So here's a dirty little revealing of an untruth from my past.  In spring 1994 I was going through what a casual observer might call a coming of age awakening where I discovered the sudden thrill within me of being bound to the island of Jamaica by blood.  So there I was, a brand new freshmen at the 'long-toothed age of 17' at Howard University pinning posters on my wall of popular West Indian nightclub spots in my Bronx stomping grounds like Sunbeam Lounge, 'The Glass Bucket' and 'Act III'.  Although I would imbibe with the occasional fare at the local 'hole in the wall' reggae-infused dive joint The Glass Bucket, the nighttime moonlight was hardly enough to foolishly hide my peach-fuzz kissed top lip from the gargantuan 'by the book' bouncers outside Act III.  And of course, Act III was the place to be.  So as I'm in my dorm room pinning up my shrine to a life I dared to dream of, in walks a fellow dorm mate from some island and as we hit some convo, he begins to eye the wall.  After perusing all the popular dancehall acts that breezed through Act III that spring he turned to me and asked if I was a yardie.  Sadly, I dabbled in soaking my liver in bottom shelf rum and practicing a menacing rudeboy stance but didn't bother to educate myself on the absurdly obvious colloquialism 'yardie' which simply meant of Jamaican descent.  So my reply was a questionable "yeah? heh, heh" which was followed by his skeptical "uh-huh" and later by my Homer Simpson-esque "D-oh!".  See it might be in your blood, but you've got to understand it to live it.  The point is, you can't fake the heritage.

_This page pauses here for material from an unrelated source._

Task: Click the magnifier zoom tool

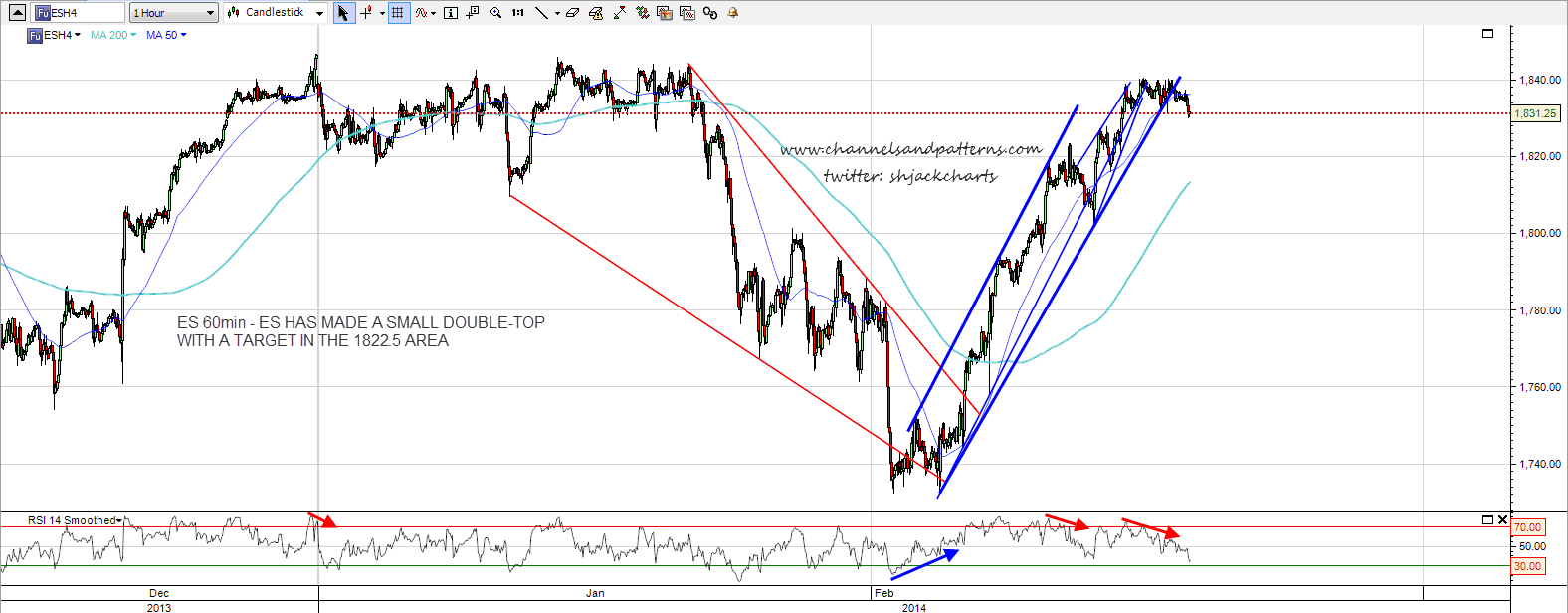Action: coord(495,13)
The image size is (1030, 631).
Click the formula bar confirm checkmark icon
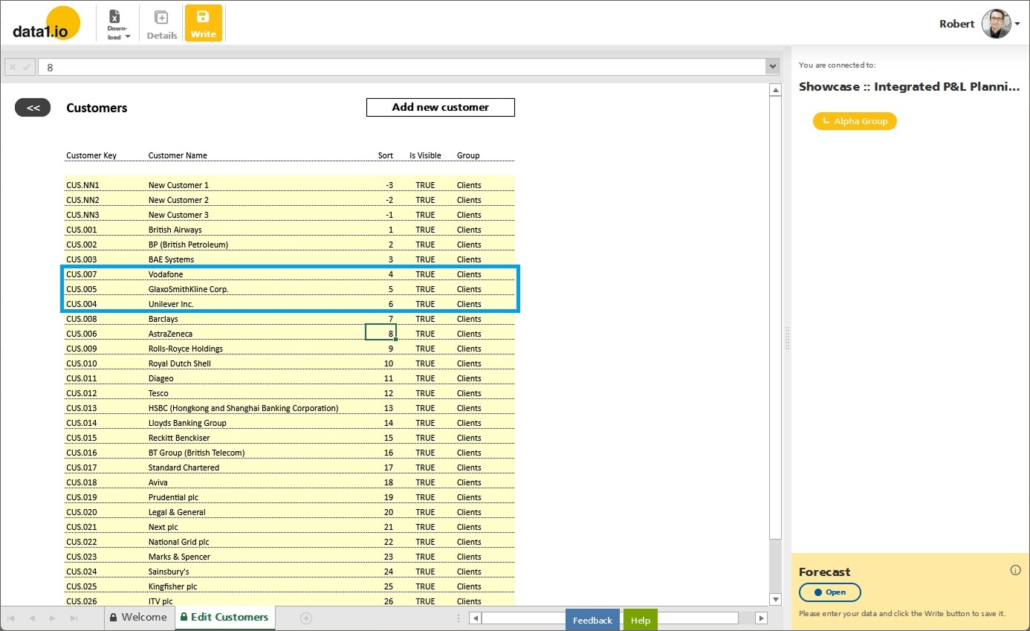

Let's face it, not only is heritage dressing deep in the psyche of American mens fashion right now, but it also makes sense.  However, similarly to my attempts to fake the funk in Nightclub Diaries of a Bronx-born Adolescent, there are several companies and chain stores whose attempts at getting heritage dressing right, seem regrettable.  I believe a huge aspect of modern heritage dressing not just capturing the mood of Americana during its build up but also subscribing to craftsmanship, detail and the classics of design all within the context of relating to our lives today.  That detail of American heritage dressing is very closely related to the sartorial snappiness and Savile Row elegance that is London, only remixed and broken-down for relevance to life on our side of the Atlantic.  This is why an edited collabo of the heritage and the sartorial make sense when paired together and also why I was immediately drawn to the introduction of Ben Sherman's new Plectrum Collection.







The company's new Plectrum Collection is Ben Sherman's new premium top-level, 'designed in London' coneptual collection that is more directional and sartorially tuned in with the enlightened modern male consumer.  What strikes me as key in Plectrum's approach is the fact that it all seems designed.  Clarity?  It feels designed and not just organized at some board meeting where silhouettes are rehatched and new print and color thrown in.  For Fall 2011, you get a sense for and see the thought process behind Plectrum's mixture of colors and the pairing of prints with textures to arrive at a wholly dimensional story.  The proportions on the knits are appropriate for sensical layering while having the appeal to be integrated into your Saturday romp wear or mid-week afterwork aperitif attire.  It's very nice to see a collection that takes into consideration the impact of how you enter a room just as strongly what is left behind when you exit it.  Collar trims and trim chinos in popping colors and wooly textures that exude strength yet invite one to canoodle marks a great attempt at killing several birds with one stone.  It's the execution and the nuances of quality clothing that create the lore that establishes a heritage.  The time and energy was taken to get it right and that's an undertaking one clearly cannot fake.